第355話 小さな被災地へのドライブで感じたこと

2011/08/19

お盆休み中に用事があって岩手県に行った。
東北自動車道を使えば簡単なのだが、時間の余裕もあったし、帰りは気仙沼に出て国道45号線を南下した。
大船渡は震災後に叔父を見舞いに一度行っていたが、高田市以南は行ってなかった。

気仙沼は20年以上前には、漁船の営業の仕事でしばしば通っていた馴染みの深い街だ。
石巻から気仙沼までは当時車で2時間かかったから、一日仕事って感じで行ってた。
それに知人も数人居たから、時々は宿泊して一杯飲んだこともある。

一関から北上山脈を越えて気仙沼の北側にアプローチした。
気仙沼駅を過ぎて観光桟橋側に出た途端に風景が一変する。
津波の傷跡が生々しく壊れた家家に瓦礫の小山が何処までも続くのだ。

魚市場付近は解体もままならず壊れたままの建物が辺り一面に広がっている。
地盤沈下もあり、そこら中が水浸し、僅かに新たに土盛りされた砂利道が虚しく続いてた。
ここも石巻同様に街が比較的大きいので、被災地域も広いから衝撃も大きいのだが。

それから南下して南三陸町まで出た。
道路はアップダウンしては次の集落、次の集落と続いている。
ダウンしている集落には必ず小さな漁港があるが、そこは建物が全て流出してしまっている。

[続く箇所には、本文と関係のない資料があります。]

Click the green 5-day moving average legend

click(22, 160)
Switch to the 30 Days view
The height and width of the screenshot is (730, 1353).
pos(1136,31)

途中の国道沿いには津波想定高さという標識があるが、それはとっても虚しく思える。
今までに数え切れないほど通った道なのに、何処の風景も初めて見る異様な感じだ。
改めて思ったが、虚しさと悲しさとやるせなさが胸に迫ってくる。

ここに居た人たちが、亡くなったり、避難所に居たり、仮設住宅に移ったり、転居したりしている現実がある。
前日の朝は2時間かけて石巻の被災地を隅々まで探索した。
思い出のいっぱい詰まった地域はやはり面影が全く無くなった感がした。

漁船とか魚関係の仕事をしてた15年間は、漁港も水産加工場地域も工業港地域も庭の様に思っていた。
鎮魂のため、そして記憶に残すために歩き回っていた。
その時も感じたが、復興の道筋が全く見えないし、ほんの少しだけの仮工事が施されている程度だろうか。

気が遠くなるほどの復興の道なのだろうが、1人でも復活して欲しい。
被災地が簡単に復興する筈はないが、少しでも一歩でも進んで欲しい。
万感胸に迫る思いを忘れないために、時々は被災地に行くことにしよう。